Hi if you haven't already joined fiesta yarns you should check them out.
You have to give your email address, but you get a free pattern link in your inbox every Thursday, some of them are really nice. You also get emails on yarn discounts. No spam that I'm aware of I'm with them for a few weeks.
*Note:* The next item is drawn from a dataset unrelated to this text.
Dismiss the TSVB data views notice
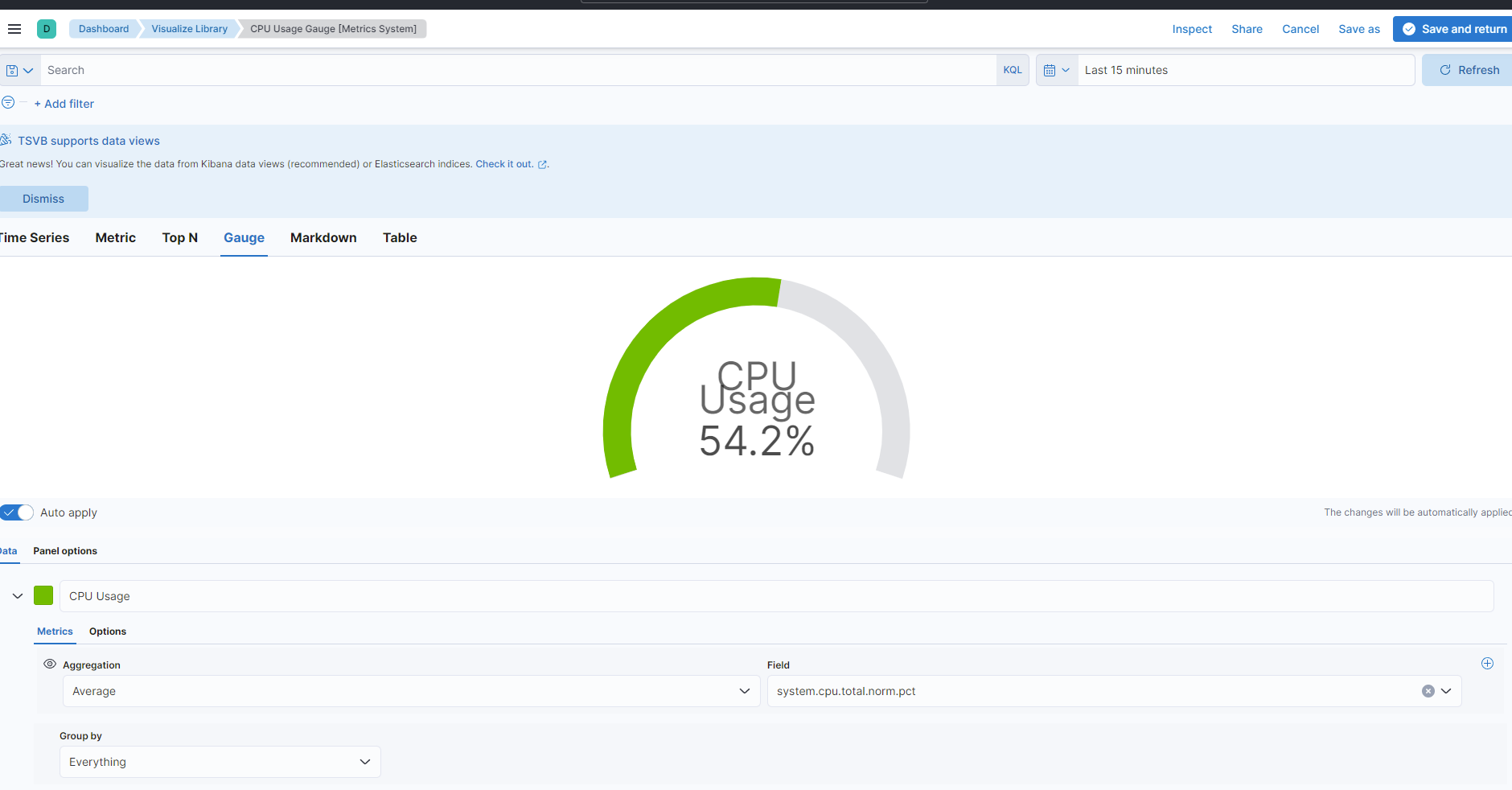 pyautogui.click(x=43, y=199)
http://www.fiestayarns.com/


----------



## patocenizo (Jun 24, 2011)

Thanks,


----------



## dwr (Jun 16, 2011)

Thanks, Madjesty. Looks like a cool website. I'll have to look through it later today.


----------



## sheila kay (Jan 2, 2013)

thanks for the link, off to have a look now

Sheila


----------



## 3mom (Apr 20, 2011)

http://www.fiestayarns.com/


----------



## 3mom (Apr 20, 2011)

http://www.fiestayarns.com/


----------



## jinx (Feb 12, 2011)

Thanks you for the link. I signed up. I love free patterns. Don't we all? BTW Leisure Arts has free patterns on Friday. This is the pattern I would love to buy. However, it is a bit pricey for me. I will have to think more about it. 
http://fiestayarns.com/store/items/view/1797/la_boheme_cape/
http://www.leisurearts.com/newsletters/


----------



## Madjesty (Jul 26, 2012)

jinx said:


> Thanks you for the link. I signed up. I love free patterns. Don't we all? BTW Leisure Arts has free patterns on Friday. This is the pattern I would love to buy. However, it is a bit pricey for me. I will have to think more about it.
> http://fiestayarns.com/store/items/view/1797/la_boheme_cape/
> http://www.leisurearts.com/newsletters/


Thanks for the link I'm signing up with them too, I love getting the surprise of a free pattern. I know there are thousands of them online too but this is fun.


----------



## Madjesty (Jul 26, 2012)

3mom said:


> http://www.fiestayarns.com/


Thanks for putting up the link I did it incorrectly


----------



## cindylou37 (Aug 10, 2012)

Awesome, thank you...my hubby teases me about how many patterns I've printed out. I told him I'll find time to make them all when I'm old and gray!


----------



## vayankee (May 5, 2011)

Thanks for the link - I just _had_ to sign up, lol!


----------



## SarahRussell (Jun 14, 2011)

I signed up too. Thanks!


----------



## Bonidale (Mar 26, 2011)

Thanks for that link!


----------



## tammyc77 (Apr 7, 2012)

Nice - thank you!


----------



## MacRae (Dec 3, 2011)

Thanks such bright and cheerful colors.


----------



## xenabobb (Sep 6, 2011)

Thank you! I have signed up.


----------



## hoodedmaiden60 (Mar 16, 2011)

Beautifull patterns they have but my comp[uter doesnt like them,, i have a terrible time downloading them... ahh well


Susie


----------



## linda6200 (Oct 11, 2011)

Wow! Thanks for the tip and the link!


----------



## dandylion (May 31, 2011)

Thanks, It looks great.


----------



## Janeb (Sep 18, 2012)

Thank you for the link.i have just signed up.


----------